El que crea y se bautice se salvará... La frase completa de Marcos 16,16 es la siguiente “El que crea y se bautice se salvará, el que se niegue a creer se condenará.”

Se trata de una afirmación muy seria que merece toda nuestra atención. San Pablo enseña que el pecado de Adán pasó a todos los hombres (Rm 5,12), y que, por consiguiente, nacemos privados de la gloria de Dios (Rm 3,23). Lo que tenemos que hacer, según San Pedro, es convertirnos y bautizarnos para obtener el perdón de los pecados, y poder así recibir el Espíritu Santo (Hch 2,37-38). De hecho, Cristo mandó a los apóstoles a predicar y a bautizar a todos los pueblos de la tierra (Mt 28,16s).
Por eso la Iglesia es misionera, y por eso el Bautismo es el más importante de los sacramentos. Y se facilita al máximo la administración del Bautismo, reduciendo al mínimo los requisitos. Sobre todo, si se trata de una emergencia.
Cuando hay peligro de muerte puede bautizar no solo cualquier cristiano, sino también una persona no cristiana o no creyente. Con tal de que cumpla las siguientes condiciones: que tenga la intención de hacer lo que hace la Iglesia, y que derrame sobre la cabeza del enfermo agua natural, diciendo las palabras: “Yo te bautizo en el nombre del Padre y del Hijo, y del Espíritu Santo”.
El Catecismo de la Iglesia Católica, en sus números del 1257 al 1261, enseña que además del bautismo de agua, que es el más conocido, se puede alcanzar la salvación también por el, así llamado, bautismo de sangre, y por el bautismo de deseo.

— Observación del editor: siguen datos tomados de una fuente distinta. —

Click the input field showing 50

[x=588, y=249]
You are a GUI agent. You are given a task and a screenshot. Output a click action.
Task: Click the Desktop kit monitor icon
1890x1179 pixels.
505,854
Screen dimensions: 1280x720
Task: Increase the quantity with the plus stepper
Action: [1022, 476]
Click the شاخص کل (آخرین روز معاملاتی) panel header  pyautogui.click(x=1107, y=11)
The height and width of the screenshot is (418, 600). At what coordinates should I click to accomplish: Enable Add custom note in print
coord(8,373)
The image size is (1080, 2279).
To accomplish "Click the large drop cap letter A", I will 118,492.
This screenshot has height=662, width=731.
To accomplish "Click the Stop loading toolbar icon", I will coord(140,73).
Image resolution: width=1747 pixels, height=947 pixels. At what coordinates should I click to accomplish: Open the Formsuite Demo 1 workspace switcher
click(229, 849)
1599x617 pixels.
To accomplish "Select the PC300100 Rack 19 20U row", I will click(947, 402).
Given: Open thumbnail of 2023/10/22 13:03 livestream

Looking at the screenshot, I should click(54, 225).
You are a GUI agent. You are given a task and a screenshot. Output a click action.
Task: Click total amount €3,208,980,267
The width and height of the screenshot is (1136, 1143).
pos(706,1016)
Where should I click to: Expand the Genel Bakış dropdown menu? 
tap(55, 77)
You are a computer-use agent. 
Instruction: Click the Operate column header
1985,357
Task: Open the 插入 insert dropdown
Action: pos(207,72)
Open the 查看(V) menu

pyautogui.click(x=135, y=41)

El bautismo de sangre se aplica a quienes mueren sin haber recibido el Bautismo de agua, pero padecen la muerte por la causa de Cristo. Digamos que son bautizados por su propia muerte sufrida por Cristo. Recordemos el caso de los Santos Inocentes en Belén.
El bautismo de deseo se aplica a todos los que desean bautizarse, pero mueren antes de recibir el sacramento. Aquí se pueden incluir también aquellas personas que, sin culpa propia, no conocen el Evangelio, pero buscan la verdad y cumplen la voluntad de Dios en la medida en que pueden conocerla a través de su propia conciencia. Estas personas se salvan ya que, debido a su buena actitud, podemos suponer que habrían deseado claramente el Bautismo si hubieran conocido a Cristo.
Pero ¿qué sucede con los niños ya engendrados pero que no llegan a nacer, o con aquellos que fallecen antes de alcanzar el uso de razón?
A ellos no se les puede aplicar ninguna de las posibilidades mencionadas anteriormente. Ellos mueren sin el bautismo de agua; no mueren mártires; y tampoco han tenido tiempo de plantearse conscientemente una opción personal por la verdad y el bien.
En respuesta hay que decir, en primer lugar, que estos niños no pueden condenarse, aunque les afecte el pecado original. El pecado original significa que nacemos privados de Dios, pero es un pecado heredado, del cual no somos responsables personalmente. Solo se condenan aquellas personas que consciente y libremente, han optado por la maldad y contra el amor de Dios, sin nunca arrepentirse.
En segundo lugar, la Iglesia enseña que la gran misericordia de Dios, que quiere que todos se salven (1Tm 2,4), y la ternura de Jesús con los niños (“Dejad que los niños vengan a mí” Mc 10,14), nos permiten confiar en que también hay un camino de salvación para estos niños que mueren sin bautismo.
Pero atentos, la Iglesia también enseña que no se salvan, aunque estén bautizados, aquellos cristianos que no perseveran en el amor: Aquellos que están en el seno de la Iglesia «en cuerpo», es decir, físicamente; pero no están «en corazón», debido a que permanecen viviendo en pecado mortal (LG 14).